A pair of dual vector spaces, is a particular case of duality system.
It is a pair of sets (E,E'), where the elements of E are called vectors, those of E' are called covectors (or linear forms) together with an operation of scalar product from E×E' to ℝ : for each u∈E and x∈E', we have u⋅x∈ℝ, and that is subject to the following axioms:

### Separation axioms

They are formally written as follows:

∀u,v∈E, (∀x∈E', u⋅x = v⋅x) ⇒ u=v
∀x,y∈E', (∀u∈E, u⋅x = u⋅y) ⇒ x=y

In more intuitive words : Each element of E is completely specified by its scalar products by the elements of E' ; and the same exchanging E and E'.

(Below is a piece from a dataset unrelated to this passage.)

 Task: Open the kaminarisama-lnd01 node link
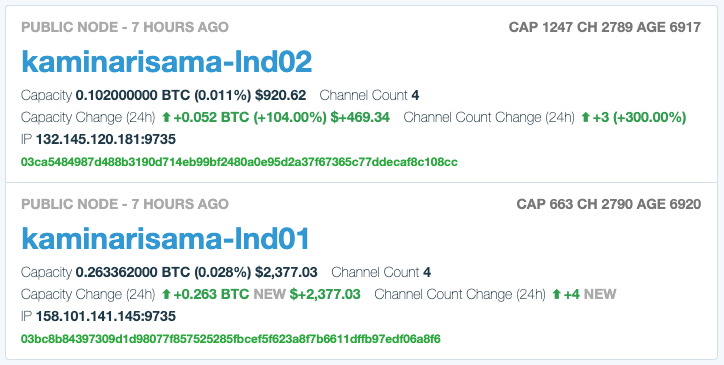(x=165, y=238)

In more sophisticated words : both curried forms of the scalar product : a map from E to ℝE', and a map from E ' to ℝE, are injective; thus E plays the role of (is identifiable with) a subset of ℝE ', and E' plays the role of a subset of ℝE 'as identified to its image in ℝE.

### More axioms

We have a zero element in E, whose scalar product with any element of E' is zero; and a zero element of E', whose scalar product by any element of E is zero. We shall abusively denote the zeros of all sets by the same symbol 0, letting their precise identity be given by the operations where they are used, as this won't cause any ambiguity:

• ∀x∈E', 0⋅x = 0
• ∀u∈E', u⋅0 = 0

We define an operation of addition in E  as the addition of the scalar products with any element of E' ; and the same in E'. Formally:

• ∀u,v∈E, ∀x∈E', (u+v)⋅x = u⋅x + v⋅x
• ∀x,y∈E', ∀u∈E, u⋅(x+y) = u⋅x + u⋅y

In other words : for all u,v∈E, the function from E' to R defined by (x ↦ u⋅x + v⋅x) "belongs to" (or : is represented through the scalar product by) an element of E that is denoted u+v.

We define an operation of multiplication of elements of E by any real number, as multiplying by the same number, the scalar product with any element of E'. And the same in E'. Formally :

• ∀a∈ℝ, ∀u∈E, ∀x∈E', (au)⋅x = a(u⋅x) = u⋅(ax)

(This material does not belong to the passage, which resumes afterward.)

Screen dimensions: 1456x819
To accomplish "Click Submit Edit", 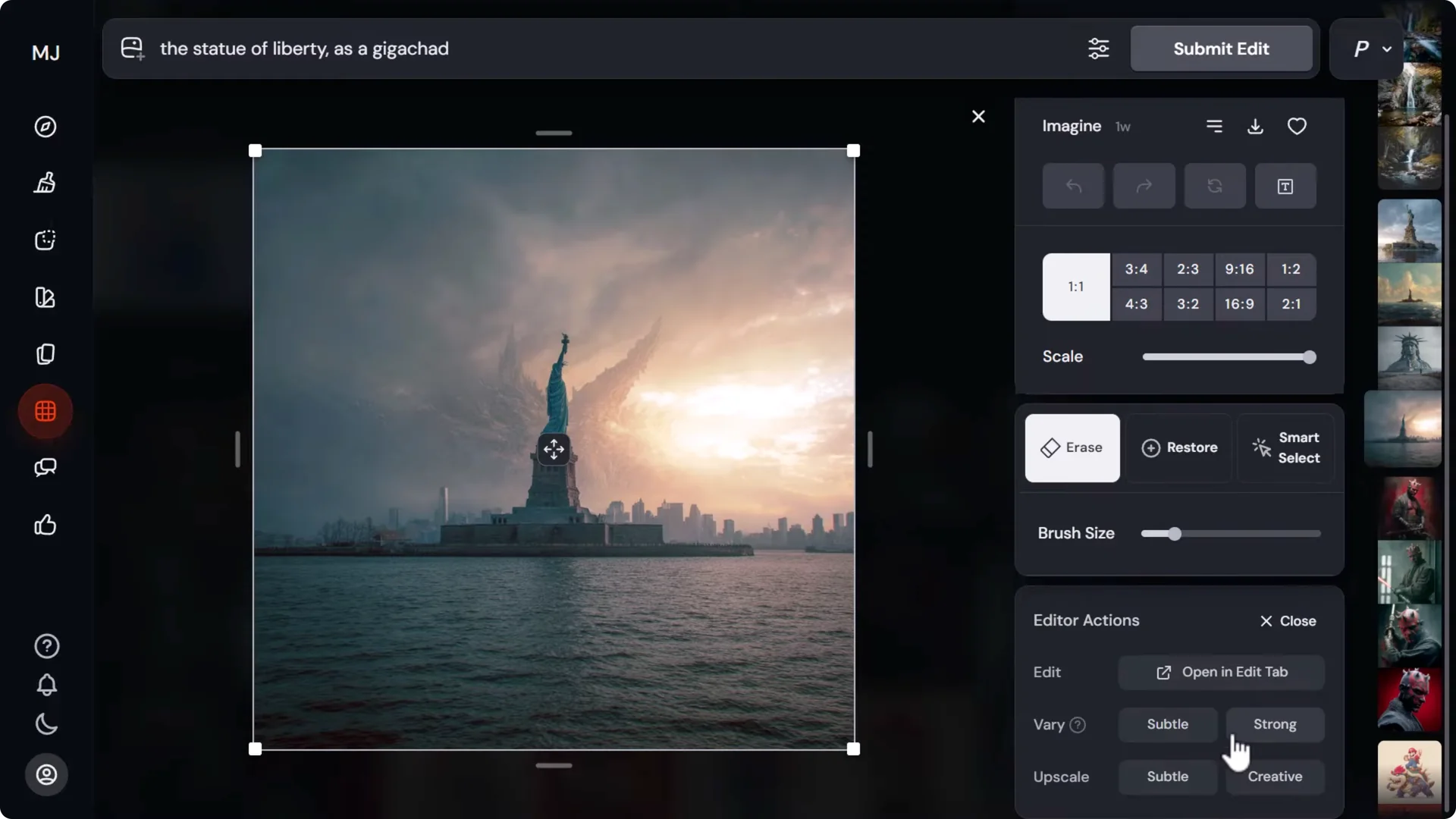I will [1221, 48].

Remark : the zero element of E can as well be obtained from any element u of E by the multiplication by 0∈ℝ: 0 = 0u. But declaring the constant 0∈E further says that E is nonempty.
The above definitions of the operations in E can also be equivalently expressed in the following two ways

• E represents (though the scalar product) a vector subspace of the space of functions from E' to ℝ. (stable by addition and multiplication by a scalar).
• E is a vector space, and the elements of E' represent linear functions from E to ℝ.

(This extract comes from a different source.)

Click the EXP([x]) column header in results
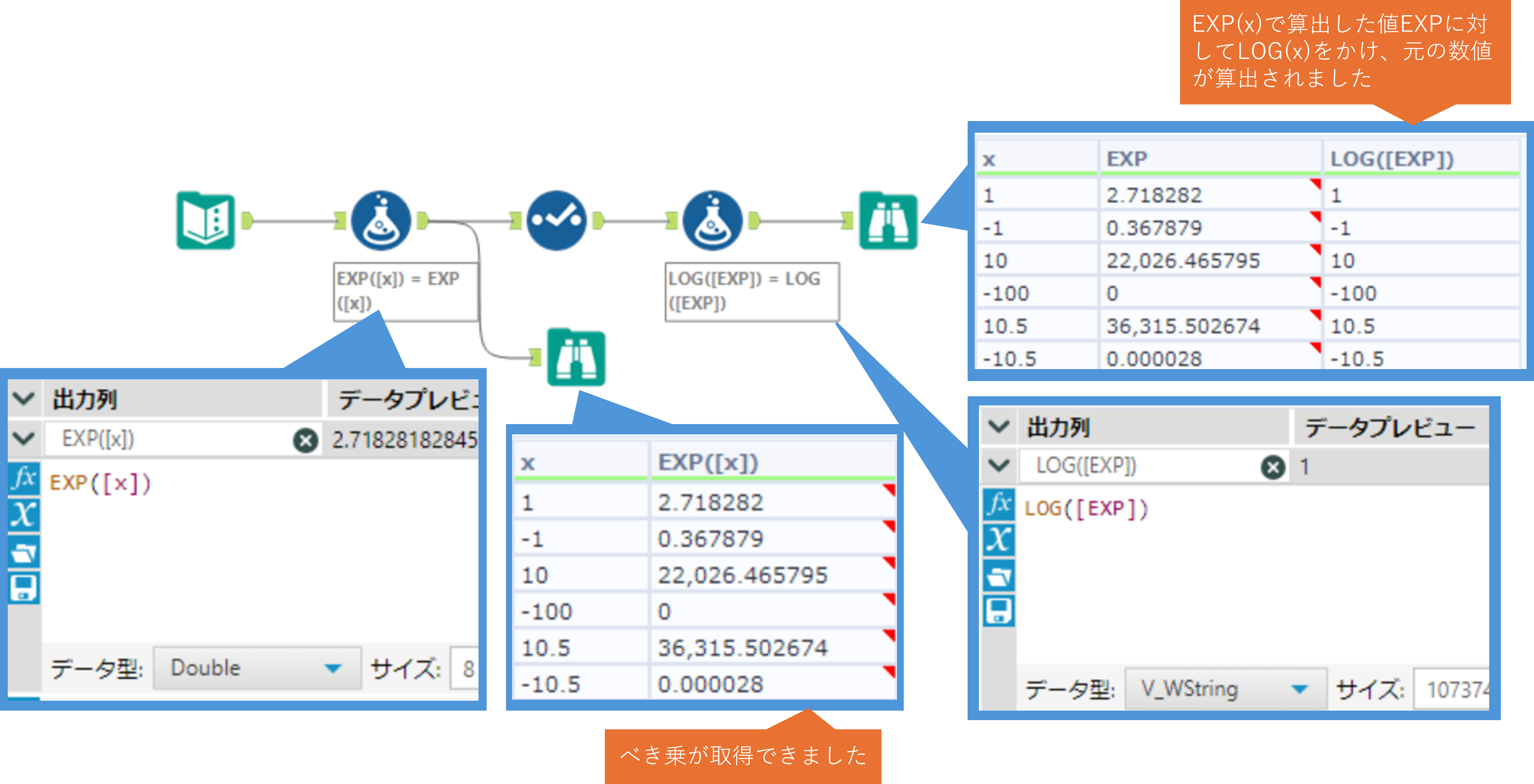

(the below will be reworked later)

A subspace is a subalgebra (i.e. stable) for addition and multiplication by a number.
Note that (as for any duality system) from any pair (E,E') with an operation from E×E' to ℝ we can produce a pair of spaces in duality by replacing E by the vector space generated by its image in ℝE', and the same for E'. This can be done in any order without affecting the result and indeed gives a pair of dual vector spaces by doing this replacement just once on each side, because this replacement for E does not affect the linear relations in E' (relations in E' that are true in ℝE remain true when replacing E by the vector space generated by its image in ℝE'), thanks to the algebraic relations between addition and multiplication (commutativity, associativity, distributivity).

If (E,E') is a pair of dual spaces and E is finite-dimensional then E' is the space of all linear forms on E and has the same dimension.
There are counter-examples in the infinite-dimensional case. For example take E = E' = the set of continuous maps from [-1,1] to ℝ, and the operation of integral of the product of these functions.
Then the Dirac mass in 0 (or in any other point of [0,1], which maps any f in E to f(0), is outside E'. It may still be understood as a limit of a sequence of elements of E'.